:: Supplied text

Understanding International carriage contracts F.O.B with additional services

Export sales agreements are usually characterized by trade terms that are not used in traditional sales agreements.
F.o.b. is a trade term that stands for Free on Board and the nature of this contract is that the seller assumes responsibility for placing the goods on Board a ship that has been named to him by the buyer. The seller in this instance bears all costs up to the delivery of the goods on board the vessel.


Export sales agreements are usually characterized by trade terms that are not used in traditional sales agreements.

F.o.b. is a trade term that stands for Free on Board and the nature of this contract is that the seller assumes responsibility for placing the goods on Board a ship that has been named to him by the buyer. The seller in this instance bears all costs up to the delivery of the goods on board the vessel.
There are different types of F.o.b. contracts but we shall focus on an F.o.b. contract with “additional services”. Under this arrangement, the shipping and the insurance are made by the seller for the buyer.

Passing of property.
Cargo like oil is treated as an ascertained good if it is clearly earmarked for the recipient. According to Schmitthoff[1], the property in ascertained goods passes when they are shipped. 

But, in instances of F.o.b. contracts with additional services, property passes when the parties intend it to pass and this is further evidenced in the Sales of Goods Act, 1971[2]. So, in this instance, property in the goods and the risk with it would have passed when the oil was delivered and consideration furnished by the buyer in form of the cash against the documents.

However, in Kwei Tek Chao v British Traders and Shippers Ltd[3] it was held that property in the goods reverts to the seller if upon examination the goods are found to be different from the description in the contract and this shall be looked at in detail below.

Delivery would be deemed to have taken place when the goods are in the custody of the buyer.

However, there is always an implied term that the goods will correspond with the description. In the case of Gill and Duffus S.A. V Berger & Co. Inc[4], it was seen by Lord Diplock that sale must be a sale by description for section 13 to apply and a sale cannot be by description unless the parties intend the description to be a term of the contract.

::::
:: Input data

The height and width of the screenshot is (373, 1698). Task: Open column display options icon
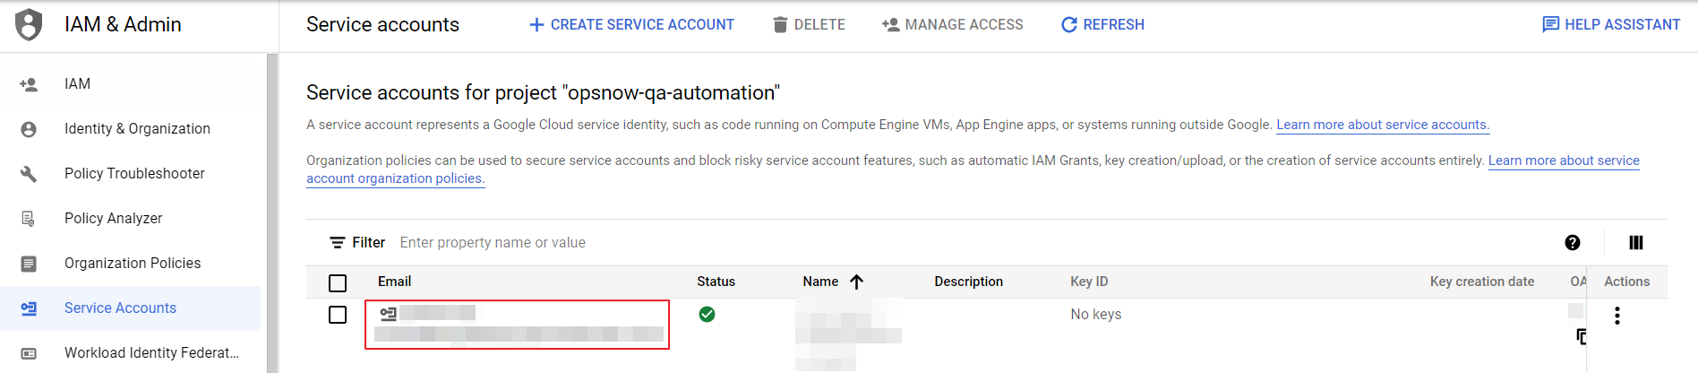1635,243
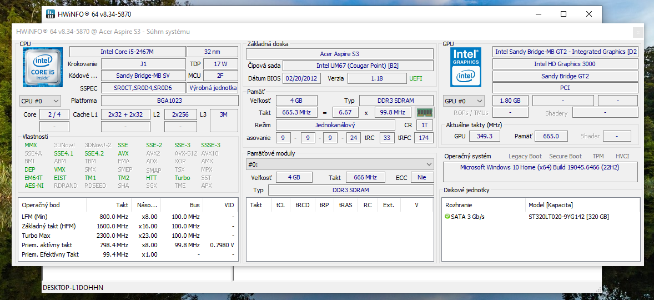Click the Intel HD Graphics 3000 field
The image size is (654, 300).
(x=565, y=64)
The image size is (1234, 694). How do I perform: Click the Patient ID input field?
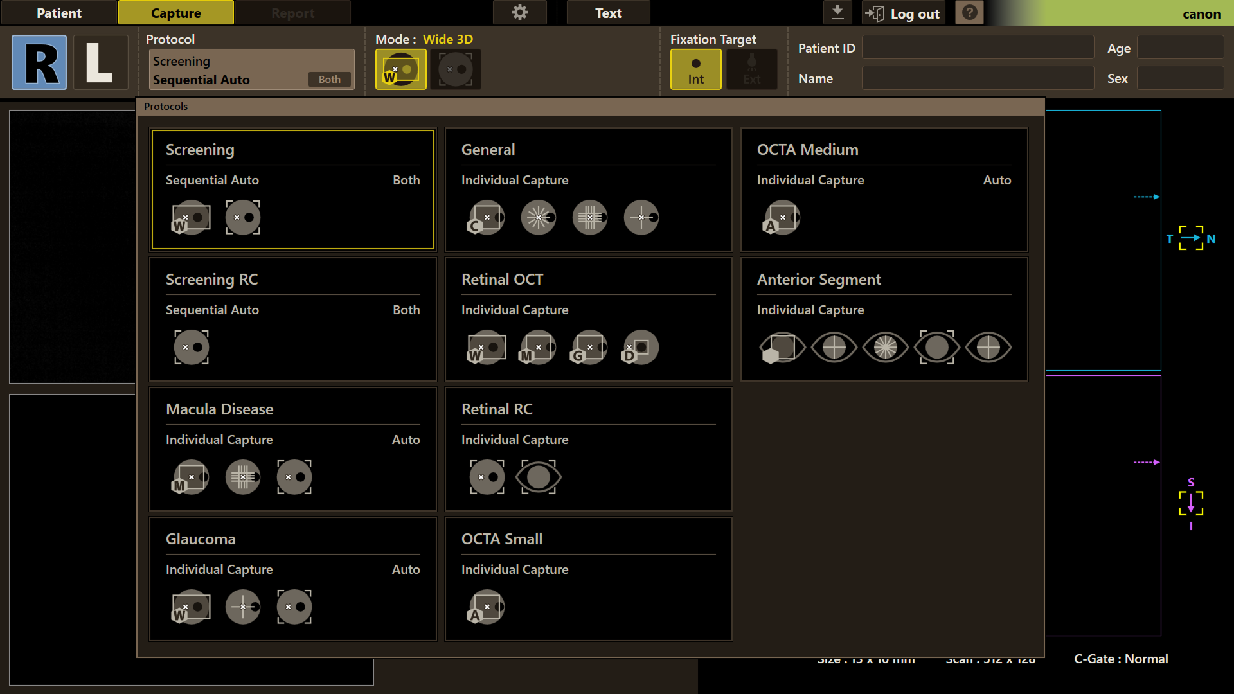[x=977, y=48]
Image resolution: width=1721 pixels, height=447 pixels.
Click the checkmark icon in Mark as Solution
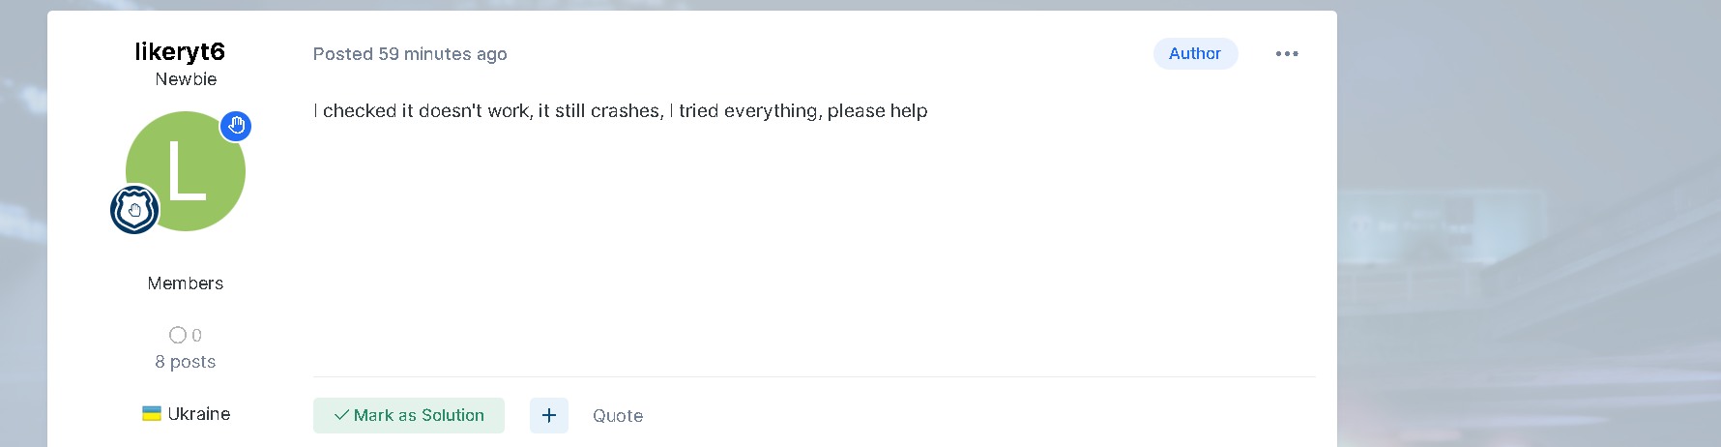pyautogui.click(x=341, y=415)
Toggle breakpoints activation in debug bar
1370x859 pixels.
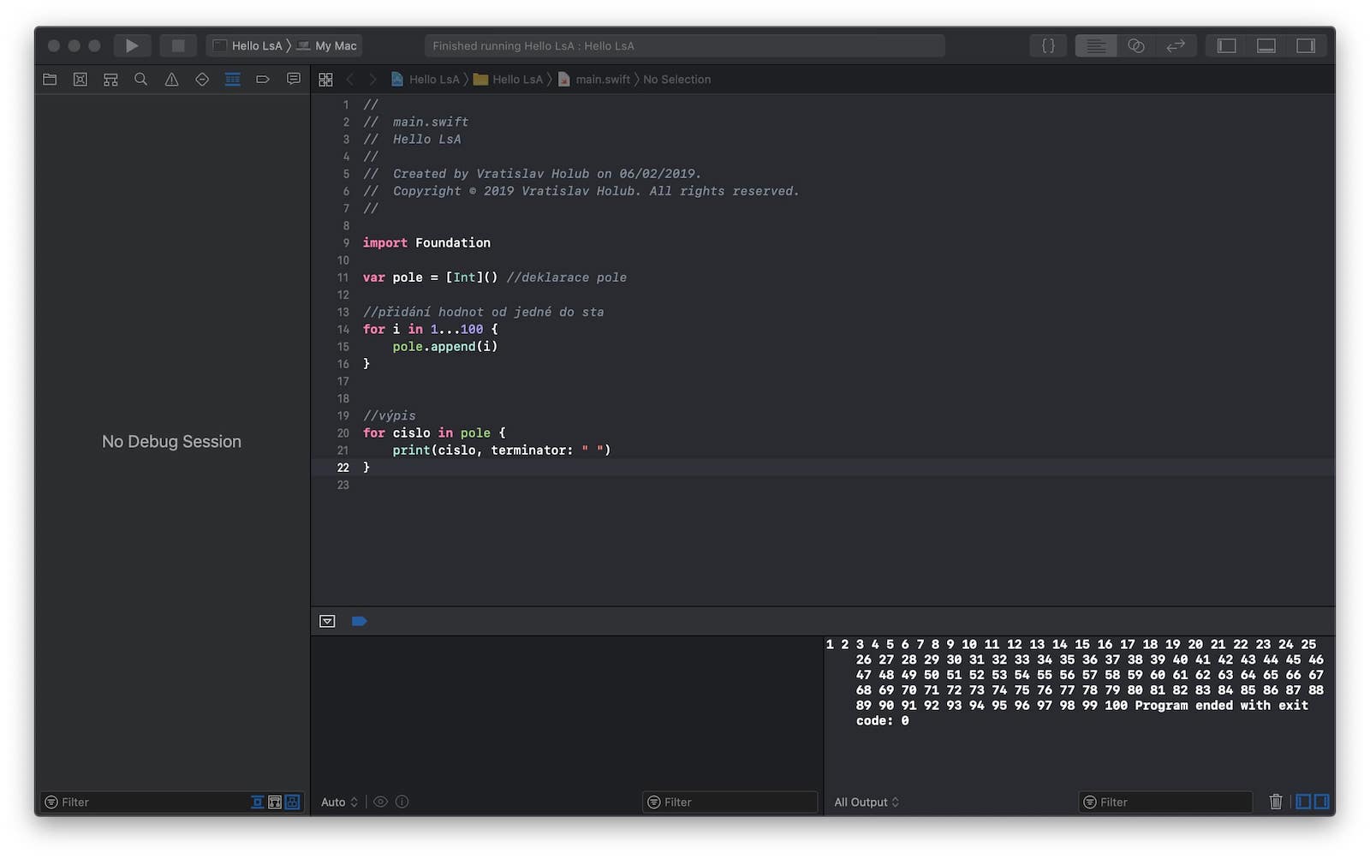359,621
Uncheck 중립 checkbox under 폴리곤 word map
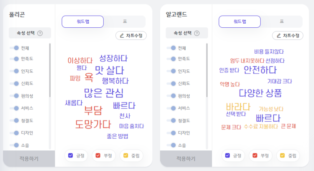This screenshot has width=314, height=171. click(x=126, y=155)
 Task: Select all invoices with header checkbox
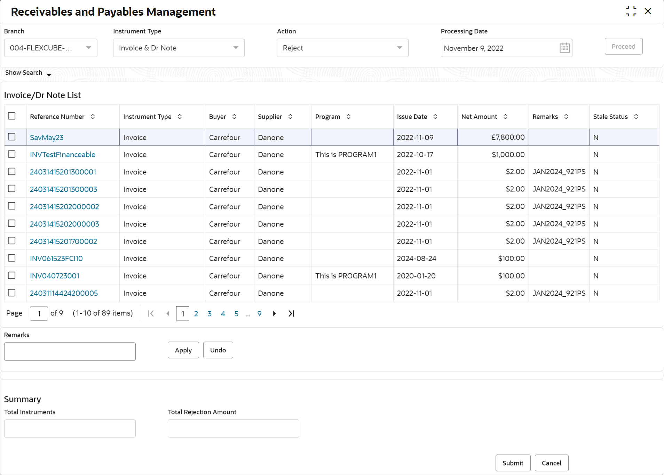12,116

::::

**Tasks and exercises**:
A. Return the part of the F.O.B. contracts text between "But, in instances" and "of the buyer.", inclusive, copied word for word.
B. In the entries, rename "debug bar" to "debugger toolbar" and give back only the lines from the one holding "Toggle breakpoints activation in debug bar" through the end of the entries, inclusive, with nothing else changed. Leave the pictures out.

**Solutions**:
A.
But, in instances of F.o.b. contracts with additional services, property passes when the parties intend it to pass and this is further evidenced in the Sales of Goods Act, 1971[2]. So, in this instance, property in the goods and the risk with it would have passed when the oil was delivered and consideration furnished by the buyer in form of the cash against the documents.

However, in Kwei Tek Chao v British Traders and Shippers Ltd[3] it was held that property in the goods reverts to the seller if upon examination the goods are found to be different from the description in the contract and this shall be looked at in detail below.

Delivery would be deemed to have taken place when the goods are in the custody of the buyer.

B.
Toggle breakpoints activation in debugger toolbar
1370x859 pixels.
359,621
Uncheck 중립 checkbox under 폴리곤 word map
This screenshot has width=314, height=171. click(x=126, y=155)
 Task: Select all invoices with header checkbox
12,116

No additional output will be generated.